Given the benefits that AgNPs provide, such as their high SPR across a broad spectrum [39], low cost, and environmentally friendly production, it was intended in this work to exploit the SPR of AgNPs that can be formed via a redox process with RS for its detection in the presence of gelatin as a capping agent for the in situ formed AgNPs.
2. Experimental
2.1. Materials
Silver nitrate, gelatin, maltose, starch, tris(hydroxymethyl)aminomethane, nitric acid, α-amylase from porcine pancreas, and 3,5-dinitrosalicylic acid (DNS) were purchased from Sigma-Aldrich (Saint Louis, MO, USA) and then used as obtained. Watermelon, apple, and honey juice samples were purchased from local market, Jeddah, KSA.
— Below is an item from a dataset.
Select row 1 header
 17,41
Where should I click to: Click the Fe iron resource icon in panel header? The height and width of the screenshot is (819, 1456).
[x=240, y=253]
2.2. Effect of Gelatin-Silver Reagent Ratio
To determine the gelatin-silver nitrate ratio for effective color formation, the gelatin-silver nitrate reagent was prepared in 10 mL distilled water at a ratio weight by weight (for example, 100 mg/100 mg for 1:1 ratio) 1:1, 2:1, 1:3, 1:2, and 2:2. The conditions at which the best chemical treatment yield obtained was 1:3 gelatin-silver nitrate. A 1 mL of reaction mixture contained 250 µL maltose (0.1 mM), 250 µL Tris–HNO3 buffer PH 8.5 (0.2 M) (prepared by 0.2 M of tris(hydroxymethyl)aminomethane then adjust PH by dilute HNO3 to the appropriate PH), and 500 µL gelatin-silver reagent. The reaction mixture was incubated for 10 min at 90 °C in a boiling water bath before cooling then the absorbance was recorded at 434 nm. The recorded optical density (OD) at 434 nm was used to determine the relative OD (%).
where ODmax is the maximum OD and ODx is OD for a sample with OD less than the maximum OD.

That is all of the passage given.